___ Selection ___

I was paid. That was the glorious part. For exchanging my time to do work that others needed done, I got cash. (Well, a paycheck, even back then, although some of my friends working at mom-and-pop shops did get paid cash every week.) That was money I could spend as I chose — and I invested it in board wargames, plastic models, and books. (None of which I regret. I have some of those books to this day.)
After a couple of months, I had enough cash lying around I set up a checking account. (That allowed me to get books and boardgames mail-order, without bugging my parents to write the checks.) And I learned the basics of budgeting. I gave myself a weekly allowance allowing the checking balance to grow so I could afford large purchases. (A copy of Drang Nach Osten was one such project, although after playing that with some friends, I decided to pass.)
In other words, it put me in the habit of work and thrift, two things that have stuck to this day. I did not stay at that McDonald’s long (perhaps two or two-and-a-half years), but I always found some other job to work in my teenage years. I leveraged that into a job as a computer operator when I entered college. (They were new then, and it was amazing what you could accomplish in computers with a glib tongue.)

___

What you will do ::
Write out the passage about earning a first paycheck word for word, in full.

___ Recorded information ___

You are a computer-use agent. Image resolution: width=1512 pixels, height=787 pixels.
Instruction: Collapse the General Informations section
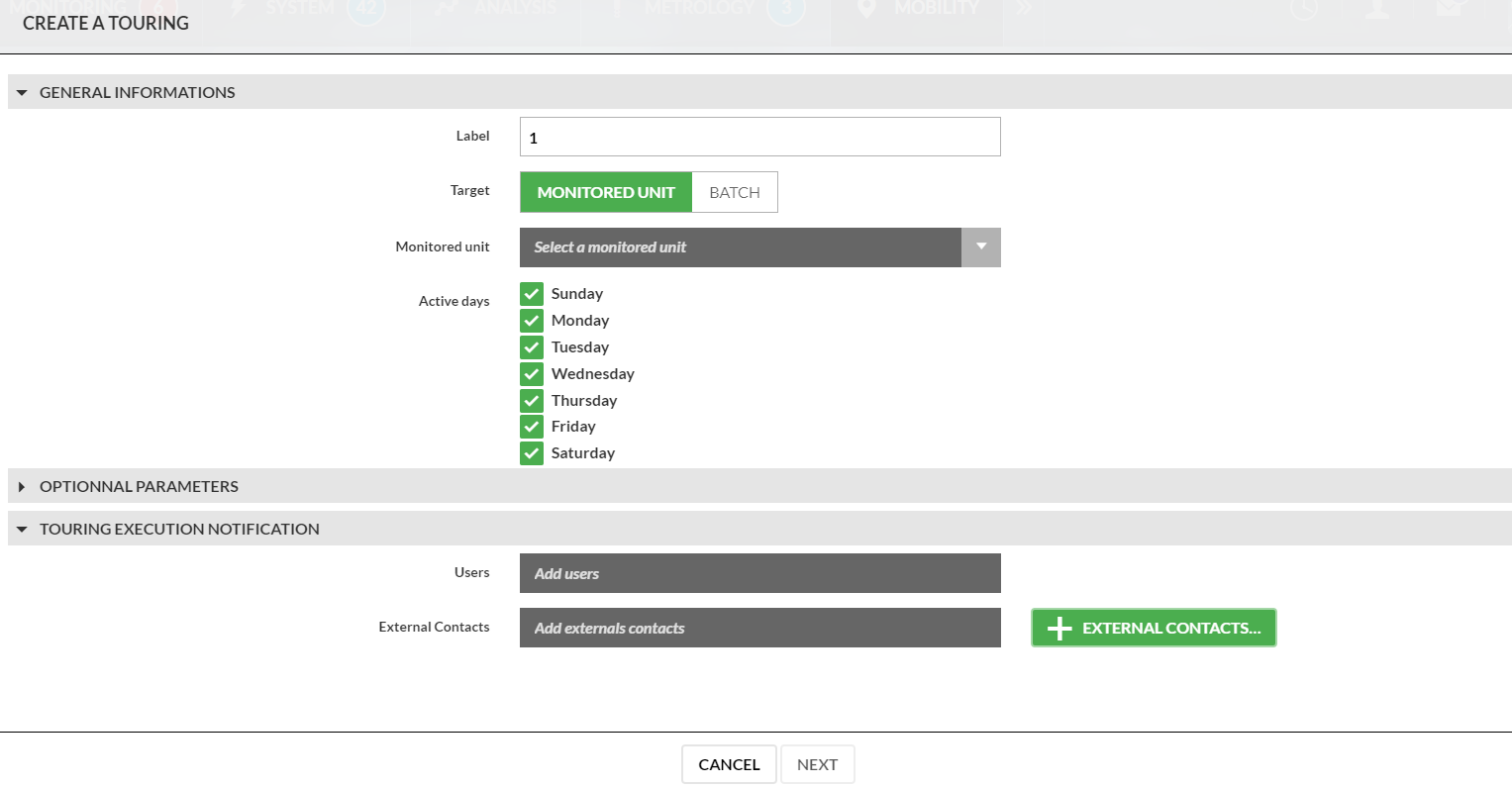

___

Solution for this task ::
I was paid. That was the glorious part. For exchanging my time to do work that others needed done, I got cash. (Well, a paycheck, even back then, although some of my friends working at mom-and-pop shops did get paid cash every week.) That was money I could spend as I chose — and I invested it in board wargames, plastic models, and books. (None of which I regret. I have some of those books to this day.)
After a couple of months, I had enough cash lying around I set up a checking account. (That allowed me to get books and boardgames mail-order, without bugging my parents to write the checks.) And I learned the basics of budgeting. I gave myself a weekly allowance allowing the checking balance to grow so I could afford large purchases. (A copy of Drang Nach Osten was one such project, although after playing that with some friends, I decided to pass.)
In other words, it put me in the habit of work and thrift, two things that have stuck to this day. I did not stay at that McDonald’s long (perhaps two or two-and-a-half years), but I always found some other job to work in my teenage years. I leveraged that into a job as a computer operator when I entered college. (They were new then, and it was amazing what you could accomplish in computers with a glib tongue.)